OutlierFilter Syntax Elements - Teradata Vantage

Machine Learning Engine Analytic Function Reference

Product
Teradata Vantage
Release Number
8.10
1.1
Published
October 2019
Language
English (United States)
Last Update
2019-12-31
dita:mapPath
ima1540829771750.ditamap
dita:ditavalPath
jsj1481748799576.ditaval
dita:id
B700-4003
lifecycle
previous
Product Category
Teradata Vantage™
OutputTable
Specify the name of the table where the function stores the copy of the InputTable (including the PARTITION BY column) with the outliers either deleted (by default) or replaced (as specified by the ReplacementValue syntax element).
OutliersTable
[Optional] Specify the name of the table where the function outputs copies of the rows of the InputTable that contain outliers.
Default behavior: Function does not output an outlier table.
TargetColumns
Specify the names of the InputTable columns that contain numeric data to filter.
GroupByColumns
[Optional] Specify the names of the InputTable columns by which to group the data. If the data schema format is name:value, this list must include name.
Default behavior: Function does not group data.
OutlierMethod
[Optional] Specify one or more of the following methods of filtering outliers:
method Description
'percentile' (Default) Percentile.
'tukey' Tukey's test:

An outlier is defined as any observation smaller than V1 - k*(V3-V1) or larger than V3 + k*(V3-V1), where V1 and V3 are 25th and 75th percentiles of data and k is specified by IQRMultiplier syntax element.

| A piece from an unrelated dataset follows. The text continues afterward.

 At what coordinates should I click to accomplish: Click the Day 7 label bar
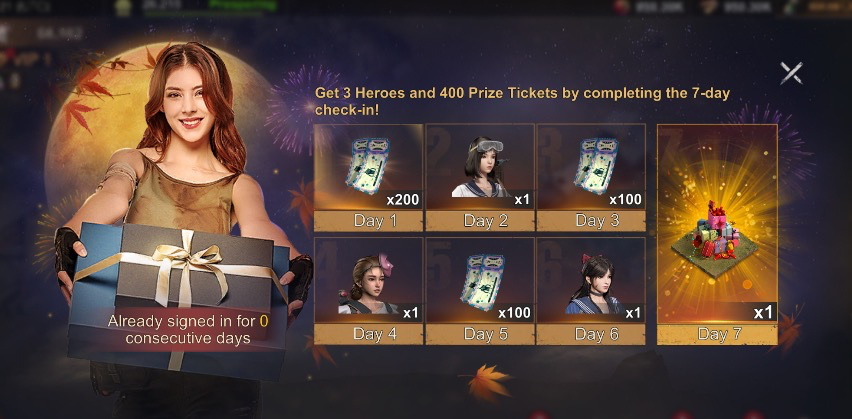717,334
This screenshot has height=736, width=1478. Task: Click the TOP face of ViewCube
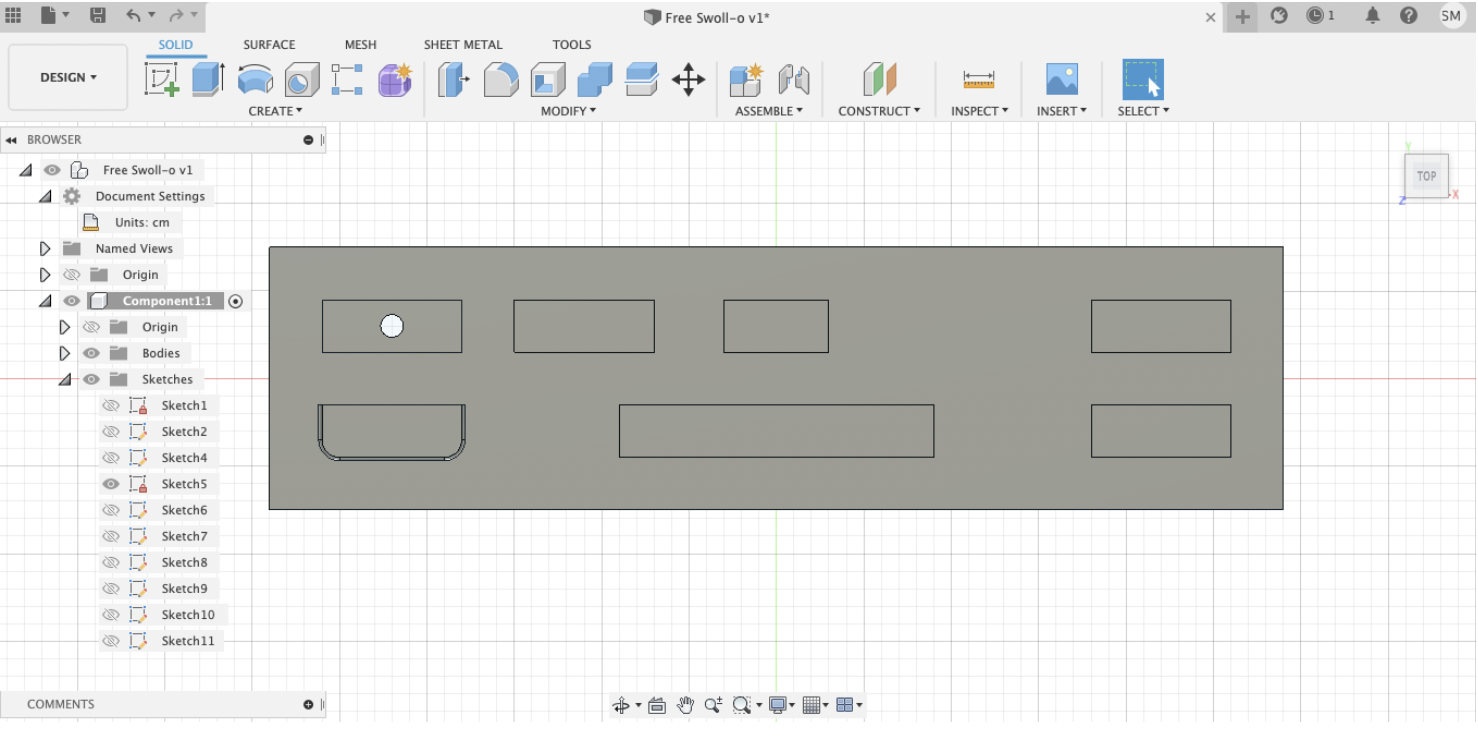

'carling' Carling's modification to Tukey's test:

An outlier is defined as an observation outside the range V2 ± c*(V3 - V1), where V2 is median of data, V1 and V3 are 25th and 75th percentiles of data, and c is constant (which you cannot change).

For more information about Carling's modification, see:

Carling, Kenneth. "Resistant outlier rules and the non-Gaussian case." Computational Statistics and Data Analysis 33, no. 3 (2000): 249-258. Available at https://core.ac.uk/download/pdf/6559387.pdf.

'MAD-median' Median absolute deviation (MAD), median of absolute values of residuals.

For example, for i datapoints and median value of data M, MAD=median i (|x i -M |).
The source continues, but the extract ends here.